1054 — Cost Effectiveness Analysis of Rural Telemedicine Collaborative Care Intervention for Depression

Pyne JM (CeMHOR) , Fortney J (CeMHOR), Tripathi S (UAMS, Dept. of Pyschiatry), Williams DK (UAMS), Edlund M (CeMHOR)

We adapted the collaborative care model for depression using telemedicine (e.g., telephone, interactive video, electronic medical records) to support antidepressant therapy initiated by PC providers in small rural practices. The Telemedicine Enhanced Antidepressant Management (TEAM) collaborative care intervention was implemented by offsite personnel and utilized telemedicine technologies. One of the objectives of this study was to determine the cost-effectiveness of the TEAM intervention relative to usual care.

Seven VISN 16 CBOCs participated in the study. CBOCs were included if they treated 1,000 to 5,000 unique veterans, had no on-site psychiatrists, and had interactive video equipment. Matched CBOCs were randomized to receive the intervention or usual care. 395 patients were enrolled. Telephone research interviews were conducted at baseline, 6-and 12-months. Effectiveness was tested using an intent-to-treat analysis. Cost-effectiveness was assessed from the perspective of VA. Cost included intervention, encounter, and medication costs. Quality adjusted life years (QALYs) were calculated using the Quality of Well Being Scale.

Intervention patients had significantly higher total VA costs than usual care patients ($1,083, p<0.01) and significantly higher QALYs (0.0174, p=0.03). The incremental cost effectiveness ratio for the intervention was $62,191 per QALY. Intervention costs averaged $794 per patient. In order for the cost-effectiveness ratio to be less than the common threshold of $50,000 per QALY, the incremental intervention cost would need to be less than $870.

Using the commonly cited cost-effectiveness threshold of $50,000 per QALY, the TEAM intervention is less cost-effective than this threshold. Adjusting the common threshold for inflation, the cost effectiveness ratio is near the upper limit. Our findings suggest that collaborative care for depression is less cost-effective for rural VA patients than patients in other sectors.
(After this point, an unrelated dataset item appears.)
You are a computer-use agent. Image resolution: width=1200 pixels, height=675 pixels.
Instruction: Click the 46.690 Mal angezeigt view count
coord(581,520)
Future research should focus on improving the effectiveness of telemedicine interventions and/or lowering cost. The cost of the TEAM intervention could be lowered by streamlining the off-site depression care team or by providing better informatics support to the nurse care manager to improve their efficiency. The effectiveness of the TEAM intervention could be improved by targeting common comorbidities such as pain, anxiety, and substance abuse and providing access to telephone-based psychotherapy.